Northwest China (NWC) is an arid and semi-arid region where climate variability and environmental changes are sensitive to precipitation. The present study explores sources and limits of predictability of summer precipitation over NWC using the predictable mode analysis (PMA) of percentage of rainfall anomaly data. Two major modes of NWC summer rainfall variability are identified which are tied to Eurasian continental scale precipitation variations. The first mode features wet northern China corresponding to dry central Siberia and wet Mongolia, which is mainly driven by tropical Pacific sea surface temperature anomalies (SSTA). The second mode features wet western China reflecting wet Central Asia and dry Ural–western Siberia, which strongly links to Indian Ocean SSTA. Anomalous land warming over Eurasia also provides important precursors for the two modes.
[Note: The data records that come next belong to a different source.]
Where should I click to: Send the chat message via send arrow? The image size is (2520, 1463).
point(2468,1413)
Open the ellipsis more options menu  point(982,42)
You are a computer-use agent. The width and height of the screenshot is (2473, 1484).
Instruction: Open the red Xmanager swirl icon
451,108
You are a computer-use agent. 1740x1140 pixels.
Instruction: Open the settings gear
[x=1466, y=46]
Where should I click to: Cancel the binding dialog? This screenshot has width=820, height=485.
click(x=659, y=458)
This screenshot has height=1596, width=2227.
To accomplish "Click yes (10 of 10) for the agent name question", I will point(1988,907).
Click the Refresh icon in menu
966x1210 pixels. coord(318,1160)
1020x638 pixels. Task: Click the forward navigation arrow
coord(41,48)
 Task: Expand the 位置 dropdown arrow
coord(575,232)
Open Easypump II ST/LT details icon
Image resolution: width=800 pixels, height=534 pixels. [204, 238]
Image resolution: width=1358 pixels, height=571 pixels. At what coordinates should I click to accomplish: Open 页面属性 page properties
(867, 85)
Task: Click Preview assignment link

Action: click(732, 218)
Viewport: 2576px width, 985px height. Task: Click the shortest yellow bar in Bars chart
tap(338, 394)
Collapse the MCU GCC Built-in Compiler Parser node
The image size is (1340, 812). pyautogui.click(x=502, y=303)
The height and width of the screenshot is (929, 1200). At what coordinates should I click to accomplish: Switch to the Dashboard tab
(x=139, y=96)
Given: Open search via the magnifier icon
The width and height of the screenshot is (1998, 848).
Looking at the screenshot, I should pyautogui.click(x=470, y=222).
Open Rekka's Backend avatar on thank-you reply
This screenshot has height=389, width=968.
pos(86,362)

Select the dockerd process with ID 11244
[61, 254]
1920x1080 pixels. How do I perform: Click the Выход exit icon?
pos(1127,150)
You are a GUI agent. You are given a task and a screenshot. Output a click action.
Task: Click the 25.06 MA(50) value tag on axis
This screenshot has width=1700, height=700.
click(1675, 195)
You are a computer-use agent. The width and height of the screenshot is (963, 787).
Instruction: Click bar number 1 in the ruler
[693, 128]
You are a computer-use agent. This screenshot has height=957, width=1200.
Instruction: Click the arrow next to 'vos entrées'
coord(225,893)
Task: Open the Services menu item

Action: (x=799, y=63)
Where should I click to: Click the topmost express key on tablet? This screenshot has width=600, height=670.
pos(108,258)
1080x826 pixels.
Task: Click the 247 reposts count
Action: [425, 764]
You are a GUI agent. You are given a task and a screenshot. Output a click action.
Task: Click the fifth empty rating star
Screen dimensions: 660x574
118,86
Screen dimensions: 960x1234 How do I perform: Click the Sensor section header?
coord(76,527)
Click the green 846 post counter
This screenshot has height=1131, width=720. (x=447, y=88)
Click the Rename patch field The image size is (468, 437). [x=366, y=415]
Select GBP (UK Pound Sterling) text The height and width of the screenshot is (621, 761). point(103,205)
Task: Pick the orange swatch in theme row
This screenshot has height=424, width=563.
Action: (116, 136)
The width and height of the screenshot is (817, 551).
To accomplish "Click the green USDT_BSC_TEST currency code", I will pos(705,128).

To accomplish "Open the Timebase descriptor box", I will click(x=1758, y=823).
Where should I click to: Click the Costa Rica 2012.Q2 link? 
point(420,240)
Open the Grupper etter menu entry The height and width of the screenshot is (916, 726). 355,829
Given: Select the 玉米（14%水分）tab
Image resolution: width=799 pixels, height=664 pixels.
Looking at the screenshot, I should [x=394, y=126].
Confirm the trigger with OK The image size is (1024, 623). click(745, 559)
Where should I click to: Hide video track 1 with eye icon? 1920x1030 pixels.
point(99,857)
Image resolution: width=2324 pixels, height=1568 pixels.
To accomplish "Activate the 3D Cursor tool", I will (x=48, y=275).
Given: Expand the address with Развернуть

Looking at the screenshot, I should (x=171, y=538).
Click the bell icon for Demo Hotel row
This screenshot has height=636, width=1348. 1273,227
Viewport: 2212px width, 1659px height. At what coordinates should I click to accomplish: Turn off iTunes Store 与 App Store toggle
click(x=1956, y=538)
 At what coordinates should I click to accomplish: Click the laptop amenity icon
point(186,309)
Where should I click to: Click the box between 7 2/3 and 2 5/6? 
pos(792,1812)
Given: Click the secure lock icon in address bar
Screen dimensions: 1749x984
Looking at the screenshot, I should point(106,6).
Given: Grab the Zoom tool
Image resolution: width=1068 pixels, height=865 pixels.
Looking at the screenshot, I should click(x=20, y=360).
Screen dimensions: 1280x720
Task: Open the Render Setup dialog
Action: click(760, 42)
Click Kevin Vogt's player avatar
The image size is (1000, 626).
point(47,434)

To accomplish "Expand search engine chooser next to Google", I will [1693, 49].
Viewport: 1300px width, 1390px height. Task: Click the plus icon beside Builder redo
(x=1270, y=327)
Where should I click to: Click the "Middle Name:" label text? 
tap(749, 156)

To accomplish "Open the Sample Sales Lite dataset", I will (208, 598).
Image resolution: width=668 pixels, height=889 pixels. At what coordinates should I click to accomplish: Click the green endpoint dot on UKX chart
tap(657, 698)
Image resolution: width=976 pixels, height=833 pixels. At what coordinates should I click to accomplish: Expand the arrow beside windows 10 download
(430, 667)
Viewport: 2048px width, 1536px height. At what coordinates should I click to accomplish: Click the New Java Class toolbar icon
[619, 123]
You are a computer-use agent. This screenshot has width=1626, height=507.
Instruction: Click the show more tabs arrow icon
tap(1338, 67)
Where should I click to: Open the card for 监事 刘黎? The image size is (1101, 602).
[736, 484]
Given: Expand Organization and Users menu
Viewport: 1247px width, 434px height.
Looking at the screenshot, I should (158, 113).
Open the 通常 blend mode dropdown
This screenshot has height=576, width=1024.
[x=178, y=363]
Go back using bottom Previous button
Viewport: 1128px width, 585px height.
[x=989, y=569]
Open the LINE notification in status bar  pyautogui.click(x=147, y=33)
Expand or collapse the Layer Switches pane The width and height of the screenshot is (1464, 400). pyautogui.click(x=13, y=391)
The cross-validated hindcast results demonstrate these modes can be predicted with significant correlation skills, suggesting that they may be considered as predictable modes. The domain averaged temporal correlation coefficient (TCC) skill during 1979 to 2015 using 0-month (1-month) lead models is 0.39 (0.35), which is considerably higher than dynamical models’ multi-model ensemble mean skill (−0.02). Maximum potential attainable prediction skills are also estimated and discussed. The result illustrates advantage of PMA in predicting rainfall over dry land areas and large room for dynamical model improvement. However, secular changes of predictors need to be detected continuously in order to make practical useful prediction.